How they saw that and still used the brushes is a mystery or a remarkable act of courage.
I now have a choice. I can give them instructions on the ins and outs of daily brush care, or I can let it go.
If I let it go, which is the direction I am leaning, I am praying that I can Amazon Prime myself a hazmat suit for when the next replacement bristles arrive.
Words more dreaded than this for a teenage boy simply do not exist.
This is where the story of our beleaguered hero begins.
He had a humble upbringing. Raised by a beautiful, age-defying, always-dancing mother and an extremely handsome (you’re welcome, Mad Dog) and benevolent father, our hero rose unassumingly through life’s ranks and, as any good story would have it, found himself face-to-face with doom (aka high school).
Our Humble Hero was not afraid for he new his birthright.
Great men are born to great men.
He had done the math (sort of, just don’t check his eighth grade Algebra 1 transcript) and realized he had everything he needed to succeed. He had wit, he had charm and he had incredible good looks (you’re welcome, Full Speed).

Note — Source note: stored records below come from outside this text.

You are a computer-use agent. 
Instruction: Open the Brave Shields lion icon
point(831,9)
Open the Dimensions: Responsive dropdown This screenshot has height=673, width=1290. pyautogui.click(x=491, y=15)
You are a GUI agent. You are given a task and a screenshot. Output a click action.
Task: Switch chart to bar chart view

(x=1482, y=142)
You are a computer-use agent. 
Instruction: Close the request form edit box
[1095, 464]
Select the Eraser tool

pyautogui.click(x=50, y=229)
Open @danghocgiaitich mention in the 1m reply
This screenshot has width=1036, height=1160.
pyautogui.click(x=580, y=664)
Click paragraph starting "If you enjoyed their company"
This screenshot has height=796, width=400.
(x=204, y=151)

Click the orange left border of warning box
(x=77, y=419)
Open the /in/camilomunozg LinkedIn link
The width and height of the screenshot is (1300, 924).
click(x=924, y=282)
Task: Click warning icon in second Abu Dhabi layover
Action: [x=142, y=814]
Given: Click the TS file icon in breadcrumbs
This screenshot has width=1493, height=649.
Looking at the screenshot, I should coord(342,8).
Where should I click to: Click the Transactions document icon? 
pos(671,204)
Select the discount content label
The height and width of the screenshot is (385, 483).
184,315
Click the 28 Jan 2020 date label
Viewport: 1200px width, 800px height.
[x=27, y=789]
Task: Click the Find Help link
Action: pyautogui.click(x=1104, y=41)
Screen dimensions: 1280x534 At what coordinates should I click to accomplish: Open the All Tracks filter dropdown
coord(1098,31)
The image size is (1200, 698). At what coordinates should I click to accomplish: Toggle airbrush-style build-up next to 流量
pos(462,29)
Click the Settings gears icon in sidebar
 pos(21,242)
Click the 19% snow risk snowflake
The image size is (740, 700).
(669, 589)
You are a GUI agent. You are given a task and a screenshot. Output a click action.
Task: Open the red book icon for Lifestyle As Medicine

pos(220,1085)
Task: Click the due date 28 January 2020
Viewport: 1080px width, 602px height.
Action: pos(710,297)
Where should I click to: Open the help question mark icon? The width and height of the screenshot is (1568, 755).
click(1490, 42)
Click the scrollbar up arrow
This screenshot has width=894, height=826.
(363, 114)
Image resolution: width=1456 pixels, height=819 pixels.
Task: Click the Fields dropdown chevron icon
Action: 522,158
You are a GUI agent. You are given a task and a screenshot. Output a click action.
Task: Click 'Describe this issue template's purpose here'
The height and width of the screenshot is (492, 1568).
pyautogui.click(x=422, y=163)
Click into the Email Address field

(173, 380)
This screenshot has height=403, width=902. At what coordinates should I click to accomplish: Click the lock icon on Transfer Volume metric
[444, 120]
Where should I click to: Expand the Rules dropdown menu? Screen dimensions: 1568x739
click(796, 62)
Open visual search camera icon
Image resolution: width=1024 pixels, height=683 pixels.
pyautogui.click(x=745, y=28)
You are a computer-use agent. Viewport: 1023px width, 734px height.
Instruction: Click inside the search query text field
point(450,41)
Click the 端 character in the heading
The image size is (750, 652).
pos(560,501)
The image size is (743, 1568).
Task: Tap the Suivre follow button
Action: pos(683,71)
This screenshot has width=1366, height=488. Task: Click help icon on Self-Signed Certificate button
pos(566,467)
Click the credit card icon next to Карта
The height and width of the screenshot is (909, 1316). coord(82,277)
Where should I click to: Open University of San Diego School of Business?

He had everything he needed except for one thing …
Most academic heroes, grammar gods and algebraic warriors know that without such skills, failure looms large. Their parents also know this. These parents state the obvious and hope their progeny take heed. Things like attending tutorials with teachers, studying in study hall (gasp!) and taking your time on tests all fall under the wisdom arc of great, parental knowledge.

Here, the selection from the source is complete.